_Data extract_.
-=-=-=-=-

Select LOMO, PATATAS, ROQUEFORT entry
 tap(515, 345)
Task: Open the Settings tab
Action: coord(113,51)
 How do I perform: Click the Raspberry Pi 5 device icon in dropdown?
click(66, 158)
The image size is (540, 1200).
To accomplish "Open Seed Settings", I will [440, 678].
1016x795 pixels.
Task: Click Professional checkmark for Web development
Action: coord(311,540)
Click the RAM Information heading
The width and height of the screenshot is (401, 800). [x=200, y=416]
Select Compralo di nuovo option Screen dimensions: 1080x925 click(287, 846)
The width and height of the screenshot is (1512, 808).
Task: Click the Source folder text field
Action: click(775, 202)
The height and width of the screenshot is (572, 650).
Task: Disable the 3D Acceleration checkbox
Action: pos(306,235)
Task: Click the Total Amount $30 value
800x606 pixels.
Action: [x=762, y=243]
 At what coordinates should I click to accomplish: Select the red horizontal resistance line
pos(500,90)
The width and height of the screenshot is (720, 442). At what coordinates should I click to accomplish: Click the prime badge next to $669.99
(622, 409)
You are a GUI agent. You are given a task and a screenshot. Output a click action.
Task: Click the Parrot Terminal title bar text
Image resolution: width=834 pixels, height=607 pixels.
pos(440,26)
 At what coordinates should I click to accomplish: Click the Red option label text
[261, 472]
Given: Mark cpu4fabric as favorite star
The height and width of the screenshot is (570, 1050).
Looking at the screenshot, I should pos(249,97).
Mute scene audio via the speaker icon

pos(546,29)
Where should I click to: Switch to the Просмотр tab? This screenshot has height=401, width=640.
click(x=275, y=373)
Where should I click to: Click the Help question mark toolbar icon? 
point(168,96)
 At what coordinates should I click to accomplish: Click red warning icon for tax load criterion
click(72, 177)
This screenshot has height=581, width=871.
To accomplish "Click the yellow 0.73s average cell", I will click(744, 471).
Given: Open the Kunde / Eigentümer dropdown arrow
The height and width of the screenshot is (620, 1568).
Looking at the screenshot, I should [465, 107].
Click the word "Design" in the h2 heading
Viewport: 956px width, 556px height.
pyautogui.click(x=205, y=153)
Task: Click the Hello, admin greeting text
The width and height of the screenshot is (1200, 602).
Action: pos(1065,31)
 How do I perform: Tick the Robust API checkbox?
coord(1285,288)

-=-=-=-=-

_What the task asks_. Your task is to restate every record exactly.

_Task response_.
Select LOMO, PATATAS, ROQUEFORT entry
 tap(515, 345)
Task: Open the Settings tab
Action: coord(113,51)
 How do I perform: Click the Raspberry Pi 5 device icon in dropdown?
click(66, 158)
The image size is (540, 1200).
To accomplish "Open Seed Settings", I will [440, 678].
1016x795 pixels.
Task: Click Professional checkmark for Web development
Action: coord(311,540)
Click the RAM Information heading
The width and height of the screenshot is (401, 800). [x=200, y=416]
Select Compralo di nuovo option Screen dimensions: 1080x925 click(287, 846)
The width and height of the screenshot is (1512, 808).
Task: Click the Source folder text field
Action: click(775, 202)
The height and width of the screenshot is (572, 650).
Task: Disable the 3D Acceleration checkbox
Action: pos(306,235)
Task: Click the Total Amount $30 value
800x606 pixels.
Action: [x=762, y=243]
 At what coordinates should I click to accomplish: Select the red horizontal resistance line
pos(500,90)
The width and height of the screenshot is (720, 442). At what coordinates should I click to accomplish: Click the prime badge next to $669.99
(622, 409)
You are a GUI agent. You are given a task and a screenshot. Output a click action.
Task: Click the Parrot Terminal title bar text
Image resolution: width=834 pixels, height=607 pixels.
pos(440,26)
 At what coordinates should I click to accomplish: Click the Red option label text
[261, 472]
Given: Mark cpu4fabric as favorite star
The height and width of the screenshot is (570, 1050).
Looking at the screenshot, I should pos(249,97).
Mute scene audio via the speaker icon

pos(546,29)
Where should I click to: Switch to the Просмотр tab? This screenshot has height=401, width=640.
click(x=275, y=373)
Where should I click to: Click the Help question mark toolbar icon? 
point(168,96)
 At what coordinates should I click to accomplish: Click red warning icon for tax load criterion
click(72, 177)
This screenshot has height=581, width=871.
To accomplish "Click the yellow 0.73s average cell", I will click(744, 471).
Given: Open the Kunde / Eigentümer dropdown arrow
The height and width of the screenshot is (620, 1568).
Looking at the screenshot, I should [465, 107].
Click the word "Design" in the h2 heading
Viewport: 956px width, 556px height.
pyautogui.click(x=205, y=153)
Task: Click the Hello, admin greeting text
The width and height of the screenshot is (1200, 602).
Action: pos(1065,31)
 How do I perform: Tick the Robust API checkbox?
coord(1285,288)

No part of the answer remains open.